#### PROVIDED PASSAGE ####
However, it is not a question of observing the presence of the question of law, but, like Bhabha (2001, p. 159), discussing the effect of reality and the challenge it produces. In the author's explanation, “under the false appearance of the present, the semantic seems to prevail over the syntactic, the meaning over the signifier”, in a moment of discursive transparency. However, it has an effect of authority inscribing it in a double vision:

From this point of view, discursive transparency can be better understood in the photographic sense, in which transparency is also a negative, a process for visibility through reversion, enlargement, lighting, editing and projection technologies; it is not a course, but a re-course of light. This conversion to light is a matter of providing visibility as capacity, strategy, and agency (BHABHA, 2001, p. 160).

More than transparent, they are ambivalent effects of articulations that realign other power relations and, for the exercise of authority, create differentiations, discriminations that produce, in effect, a constitutive exterior that is rejected - the lack of quality, the crisis in / of education; a refusal that highlights the excess and paradoxically engenders a process of constituting a unitary referent “essential to preserve authority as an immediate mimetic effect” (BHABHA, 2001, p. 162)

The unitary referent here moves in the articulations between law and objective, endowing the subjective right itself with an objective content, in this case, knowledge. Following Bhabha's (2001, p. 163) line of argument, “the recognition of authority requires a legitimation of its source, which must be immediately, evident and consensual”. In a perspective based on Laclau, as argued by Macedo (2013, 2015) and Lopes (2015a), a void signifier that operates as a nodal point of articulation of a particular that becomes universal, that operates in this production effect of evident and consensual, in the case under analysis, the defense around the quality of education, which is being filled hegemonically by the idea of quality associated with the provision of knowledge. If quality works with this catalytic effect, it also operates in a potent way by expelling “the effect of uncertainty” about knowledge itself.

In the case of the rights to education, in their displacement process as a right of learning, these come to appear in policies as rights and learning objectives. One, which is more than an additive, articulates this process of producing a referent. Taking the National Education Plan (2014) for analysis, detailing the listed goals and indicating strategies outlined for achieving them, the emphasis on rights is observed. Dourado (2016), in his analysis of the PNE, discusses goals 2 and 3, pointing out that the disputes revolve around conceptions of BNCC, law and quality that are based on different perspectives; regarding Goal 7, which he calls emblematic, he highlights that it is centered on exams and indexes. In an articulation between the different perspectives, it is possible to discuss the articulation of the issues highlighted: right-quality-examination in an arrangement that articulates - in the discursive displacement - the right to learning with justice as / with equity. It is the very notion of equity in its perception based on a distributive logic that infers meanings to quality.
####
▶ [DIRECTION 1]: List every scholar named in the passage on rights to education.
#### PROVIDED INFORMATION ####
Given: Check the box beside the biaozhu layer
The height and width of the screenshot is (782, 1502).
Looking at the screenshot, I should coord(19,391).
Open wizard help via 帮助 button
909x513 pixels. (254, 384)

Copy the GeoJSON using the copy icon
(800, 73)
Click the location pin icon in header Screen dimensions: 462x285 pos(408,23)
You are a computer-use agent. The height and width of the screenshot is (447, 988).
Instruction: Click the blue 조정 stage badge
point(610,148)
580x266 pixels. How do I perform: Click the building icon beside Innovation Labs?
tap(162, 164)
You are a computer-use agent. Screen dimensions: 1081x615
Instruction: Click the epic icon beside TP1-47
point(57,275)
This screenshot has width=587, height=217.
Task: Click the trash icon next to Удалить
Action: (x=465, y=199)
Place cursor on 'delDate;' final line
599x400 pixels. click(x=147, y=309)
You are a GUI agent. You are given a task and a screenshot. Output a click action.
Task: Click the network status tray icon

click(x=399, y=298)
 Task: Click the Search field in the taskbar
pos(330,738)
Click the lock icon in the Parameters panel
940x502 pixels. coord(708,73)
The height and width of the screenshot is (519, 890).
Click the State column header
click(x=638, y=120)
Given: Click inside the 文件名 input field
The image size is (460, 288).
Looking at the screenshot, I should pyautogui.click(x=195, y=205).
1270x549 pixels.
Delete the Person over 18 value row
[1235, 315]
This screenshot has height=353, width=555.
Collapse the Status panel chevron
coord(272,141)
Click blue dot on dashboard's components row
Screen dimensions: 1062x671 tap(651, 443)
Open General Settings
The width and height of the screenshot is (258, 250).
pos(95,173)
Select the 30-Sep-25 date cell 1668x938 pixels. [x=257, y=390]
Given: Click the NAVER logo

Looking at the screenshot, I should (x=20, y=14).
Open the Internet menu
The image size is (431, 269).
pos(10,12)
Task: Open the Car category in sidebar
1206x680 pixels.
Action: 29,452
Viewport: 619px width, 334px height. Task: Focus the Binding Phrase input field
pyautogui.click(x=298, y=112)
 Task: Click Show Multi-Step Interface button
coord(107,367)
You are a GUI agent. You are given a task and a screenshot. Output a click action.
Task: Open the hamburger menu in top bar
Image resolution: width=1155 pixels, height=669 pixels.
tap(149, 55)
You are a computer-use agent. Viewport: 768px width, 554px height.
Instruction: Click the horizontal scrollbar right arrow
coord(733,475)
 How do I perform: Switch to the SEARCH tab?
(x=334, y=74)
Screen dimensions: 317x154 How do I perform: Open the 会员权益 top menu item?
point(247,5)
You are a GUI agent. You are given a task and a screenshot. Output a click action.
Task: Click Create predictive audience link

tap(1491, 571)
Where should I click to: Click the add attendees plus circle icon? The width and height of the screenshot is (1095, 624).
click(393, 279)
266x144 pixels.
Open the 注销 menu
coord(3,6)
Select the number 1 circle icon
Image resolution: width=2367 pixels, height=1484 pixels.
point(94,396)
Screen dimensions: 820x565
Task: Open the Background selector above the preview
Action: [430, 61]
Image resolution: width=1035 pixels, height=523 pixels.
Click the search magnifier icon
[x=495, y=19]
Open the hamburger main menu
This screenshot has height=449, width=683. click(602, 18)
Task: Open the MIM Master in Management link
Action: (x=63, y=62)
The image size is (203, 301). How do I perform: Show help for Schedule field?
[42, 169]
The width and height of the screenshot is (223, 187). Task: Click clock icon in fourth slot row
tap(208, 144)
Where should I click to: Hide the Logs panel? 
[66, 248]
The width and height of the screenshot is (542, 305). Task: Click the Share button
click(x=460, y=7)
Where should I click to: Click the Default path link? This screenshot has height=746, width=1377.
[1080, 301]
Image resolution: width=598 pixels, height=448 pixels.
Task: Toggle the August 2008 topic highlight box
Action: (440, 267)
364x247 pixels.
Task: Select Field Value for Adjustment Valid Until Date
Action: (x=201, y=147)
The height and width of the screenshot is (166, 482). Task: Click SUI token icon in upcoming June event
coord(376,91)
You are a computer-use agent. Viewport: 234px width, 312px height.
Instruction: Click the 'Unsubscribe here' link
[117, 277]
####
▶ [DIRECTION 2]: Lay out the entries from the line with "Where should I click to: Hide" up to and including the line with "click(x=460, y=7)" as a two-column CSV with the columns instruction and click_point. Give one row per request, put each field in quotation marks, and replace any line breaks with spaces.

▶ [FINAL ANSWER 1]: Bhabha, Laclau, Macedo, Lopes, Dourado

▶ [FINAL ANSWER 2]:
instruction,click_point
"Where should I click to: Hide the Logs panel?","[66, 248]"
"The width and height of the screenshot is (542, 305). Task: Click the Share button","click(x=460, y=7)"